Acceptability of heath care services involves factors such as characteristics of health services, and user’s attitudes and expectations [24]. It encompasses how satisfied users are with the services provided. It also depends on care receiver’s attitude and cultural beliefs. Factors such as opening hours, geographic distance, availability of medicines, staff complement, attitude and knowledge, and costs, determine acceptability of an available PC service for patients and their family. In this review, patients and family were not satisfied with the services as s a result of difficulties they encountered. The difficulties varied from long distance of travel to perception of poor communication with the staff. However, other factors were related to socio-cultural beliefs and influence from significant others [32].
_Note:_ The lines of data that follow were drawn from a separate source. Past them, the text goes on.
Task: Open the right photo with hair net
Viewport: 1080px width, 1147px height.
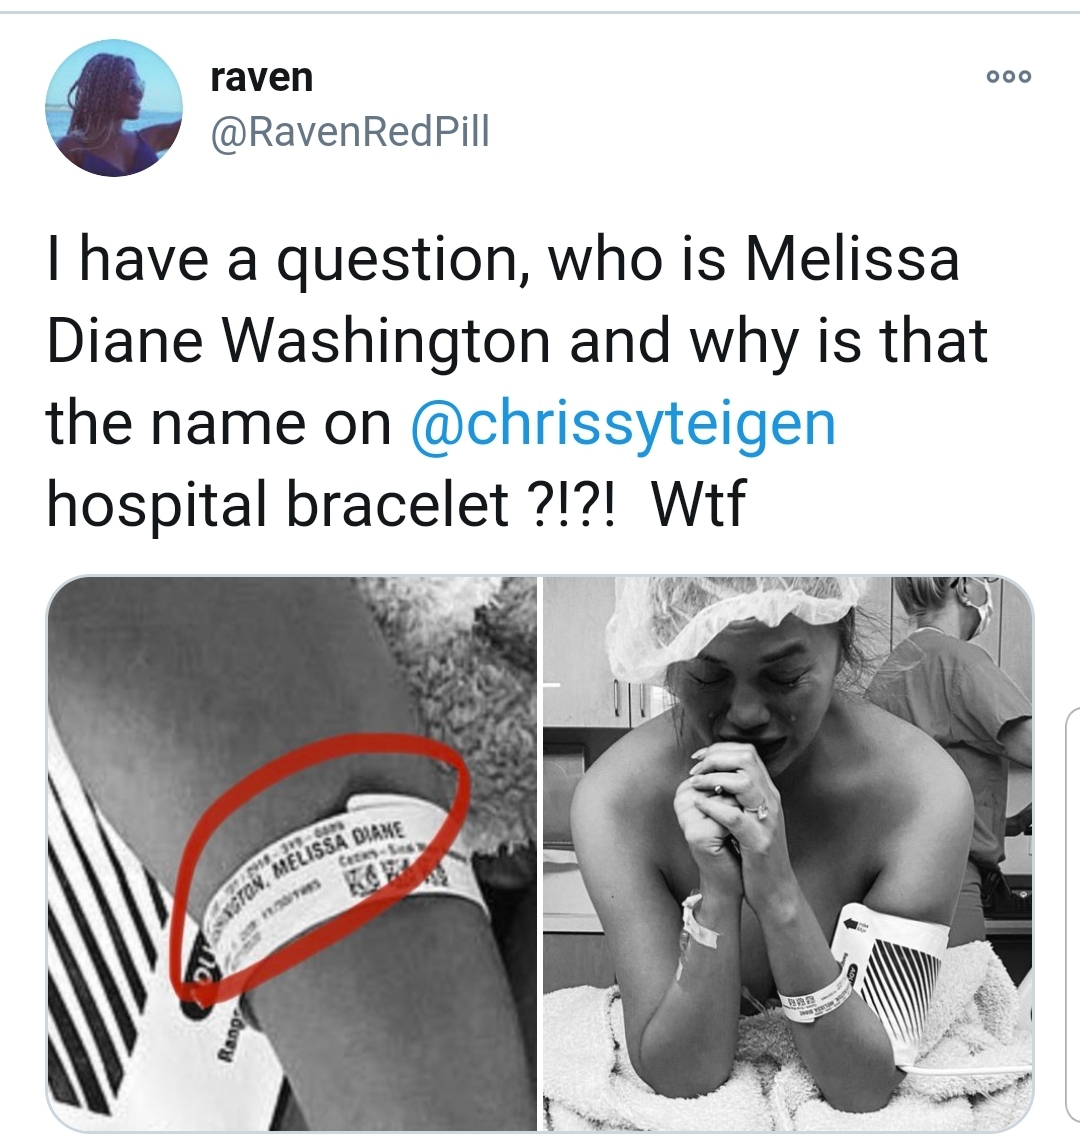Action: pos(788,854)
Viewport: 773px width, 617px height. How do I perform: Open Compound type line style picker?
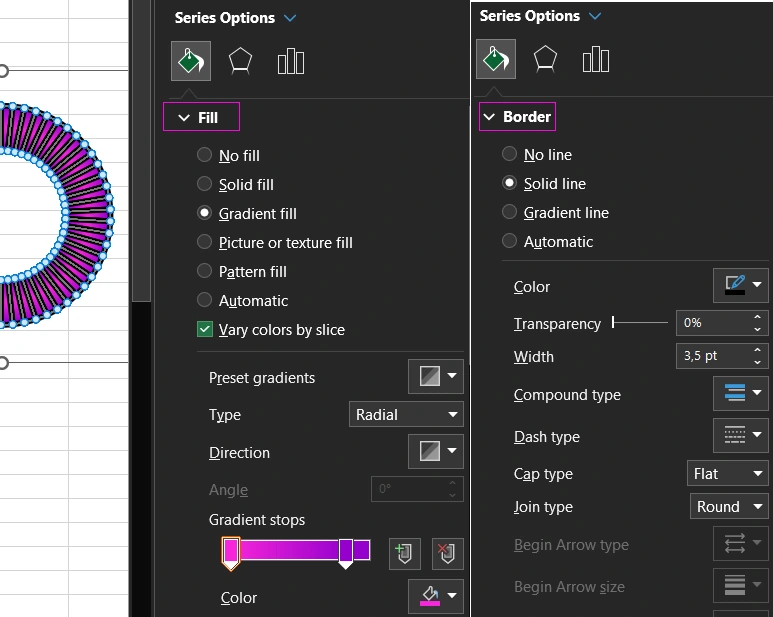click(x=741, y=394)
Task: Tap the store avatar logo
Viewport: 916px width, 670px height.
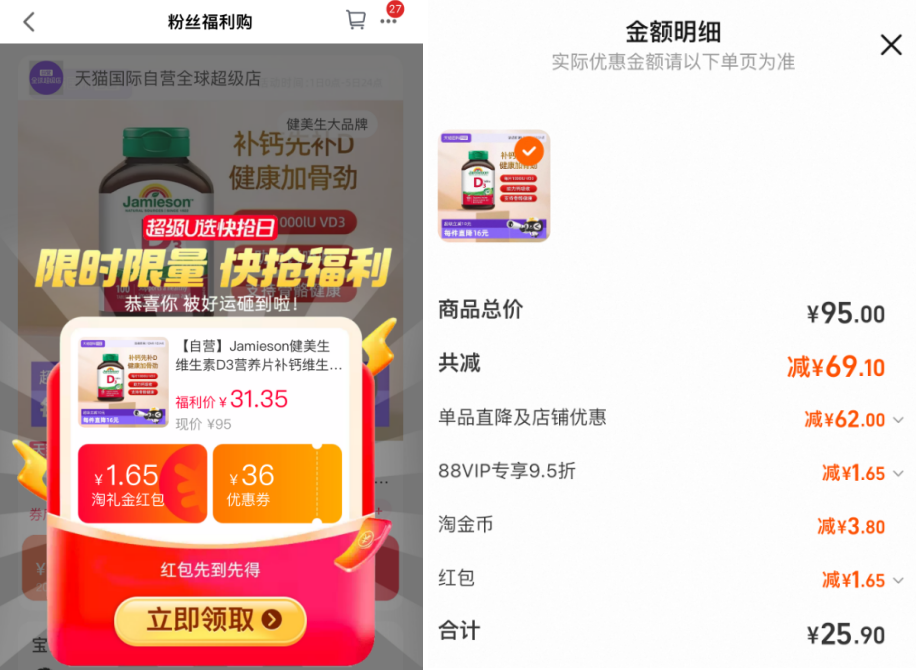Action: pos(46,78)
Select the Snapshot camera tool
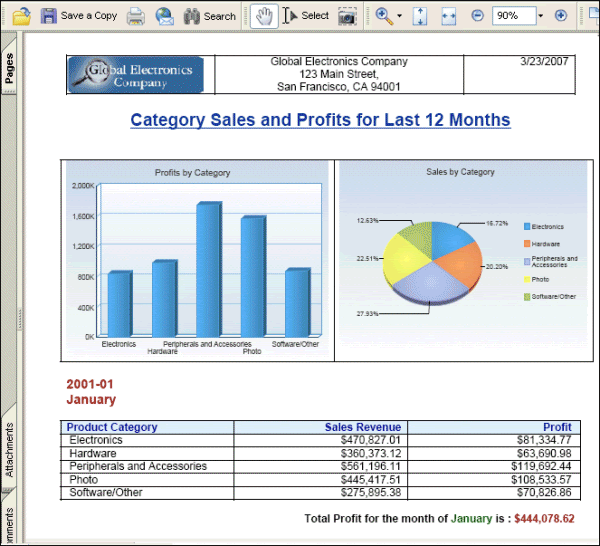 click(347, 16)
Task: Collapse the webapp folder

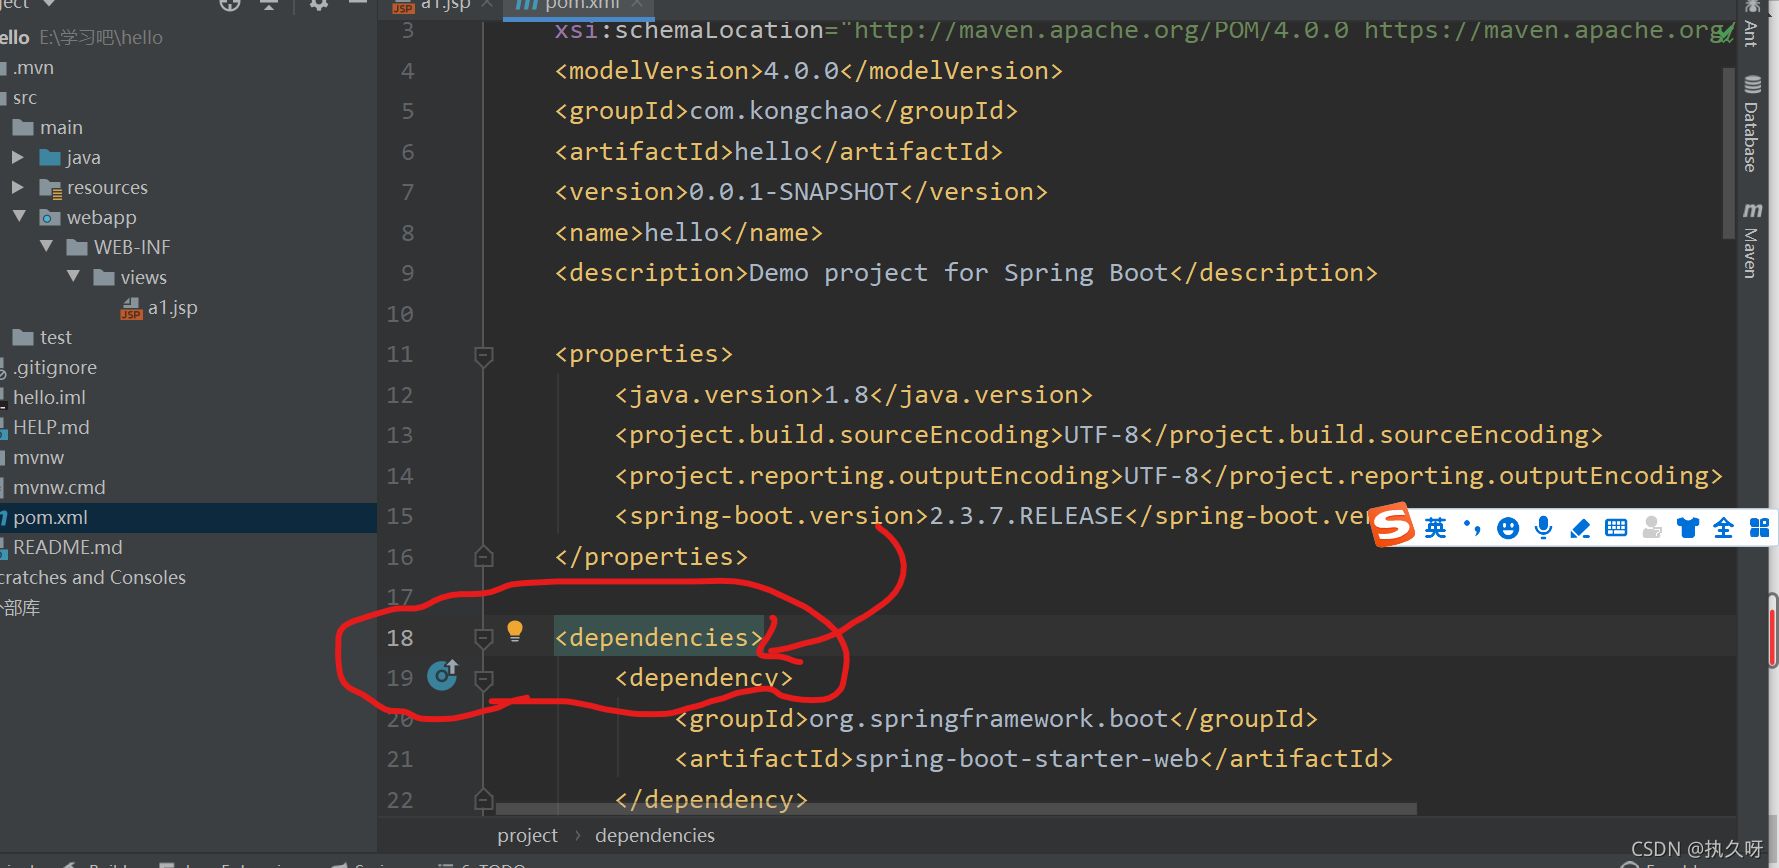Action: tap(19, 217)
Lack of knowledge and awareness of available services, distrust of the healthcare system, traditional gender roles and language barriers have been reported elsewhere as factors that limit utilization of health services [55]. Lack of knowledge has been reported to hinder the use of PC services in developed countries also [56]. Community belief in the superiority and effectiveness of traditional medicine in treatment of cervical cancer and beliefs in spiritual healing also hinder utilization of biomedical health services in some LMICs [30, 33, 57, 58].

Strengths

To the researchers’ knowledge this is the first systematic review that has looked into access to PC in women with advanced cervical cancer and their families in the LMICs. The use of thematic synthesis has the potential to draw conclusion based on common elements from studies of diverse designs [23]. This may allow for generating hypothesis that may form a structure for future research in this field to investigate culturally sensitive and acceptable PC provision.

Limitations

As only studies published in English were considered in the inclusion criteria, it is possible that there are studies published in other languages that could have been included also. Other limitations could be that the included studies used different study designs (qualitative, quantitative, mixed methods) and different outcomes or no validated outcome measures as such could not allow for meta-analysis. Additionally the relatively small number of studies included in the review may have limited the reliability of conclusions that could be drawn.

Implication for practice

Understanding the lived experiences and factors that primarily concern cervical cancer patients and their caregivers with respect to accessing PC services creates a better understanding of barriers, facilitators, and measurable factors that can act as basis of remedial actions to improve access and enable the development and implementation of PC models that specifically address needs of those affected. Establishing adequately staffed and equipped facilities within reach of the majority of the population served will help bring services close to the people.

Conclusion

Findings of this systematic review suggest that palliative care for cervical cancer patients is still not universally available especially in the LMICs. Cervical cancer patients often suffer significant distressing symptoms which could be alleviated by the provision of effective palliative care. As the development of the practice of palliative care gradually improves in the developing countries, concerted effort must be made to enhance access to cervical cancer patients and their families so as to improve their quality of life and disease experience.